━━ Passage

Under central excise, refund is allowed only in the case of exports, and for the credit accumulated due to inverted duty structure, refund is not admissible. This has led to blockage of funds.
Under GST, the benefit of inverted duty structure allows for better cash flow. In GST, businesses are allowed to claim the unutilized input tax credit accumulated due to inverted duty structure. This is a major relief to businesses, coupled with a simplified process of refund claim, and fast processing of refund – 90% of refund claim will be disbursed on provisional basis and 10 % after verification.
Input Tax Credit on transitioning to GST
On the date of transitioning to GST, the closing balance of CENVAT and Input VAT reflected in the last return (prior to GST) will be carried forward as CGST and SGST input tax credit. Therefore, it is very important for businesses to account for all purchases, so that the eligible input tax credit is completely captured in the returns, and transition to GST happens without any loss of input tax credit.
In the current regime, businesses are not allowed to take credit on certain duties and taxes such as excise duty and entry tax paid. This may be due to various reasons:
- You may be currently engaged in the manufacture and sale of exempted goods or provision of exempted service. On transition to GST, these goods or services may be taxable.
- You may be an unregistered manufacturer as your aggregate clearance value is below 1.5 crores. Under GST, you may become liable to register based on a threshold limit of Rs 10 lakhs for Special Category States (Arunachal Pradesh, Assam, Jammu and Kashmir, Manipur, Meghalaya, Mizoram, Nagaland, Sikkim, Tripura, Himachal Pradesh and Uttarakhand) and Rs 20 Lakhs for the rest of India.
- You may be trader paying excise duty. This is not currently available for input credit.

━━━━

__Exercise directions__. Carry on the passage about input tax credit under GST from its final sentence.

━━ Material

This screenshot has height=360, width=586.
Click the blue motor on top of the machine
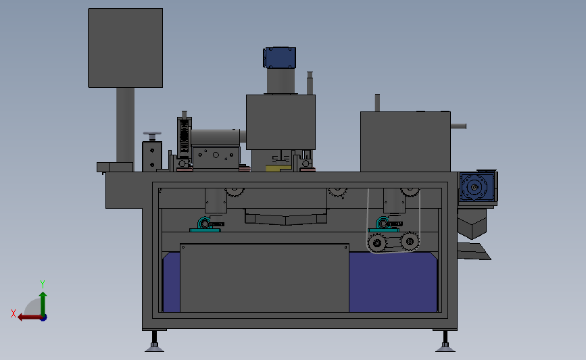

━━━━

__Response to the task__.
The good news is that the duties and taxes paid on the closing stock held on the date of transitioning to GST will be allowed as input tax credit on meeting specific conditions laid down by the law.
This eliminates the cascading effect and double taxation, and will help SMEs in filling the additional working capital needs of the business.
Therefore, it becomes imperative for businesses to prepare themselves so that they can take the benefit of the eligible input credit under GST. Some suggestions include:
- Ensure that all purchases made against Rule 11 or tax invoice are accounted for in your books.
- Carry out a periodic review of transactions to identify any instances of missed out credit
- Ensure that debit notes/credit notes are settled in order to ascertain the correct carry forward of balance.
Working capital is the fuel for any business, and for SMEs, the impact of GST on working capital will be a great challenge while adopting the new indirect tax system. Preparedness for smoother transition to GST without any loss of input tax credit, availing of input tax credit on business overheads, and effective vendor management, will all play a key role in mitigating the risks on working capital.
This article written by Sathya Pramod, CFO, Tally Solutions was originally published in The Economic Times.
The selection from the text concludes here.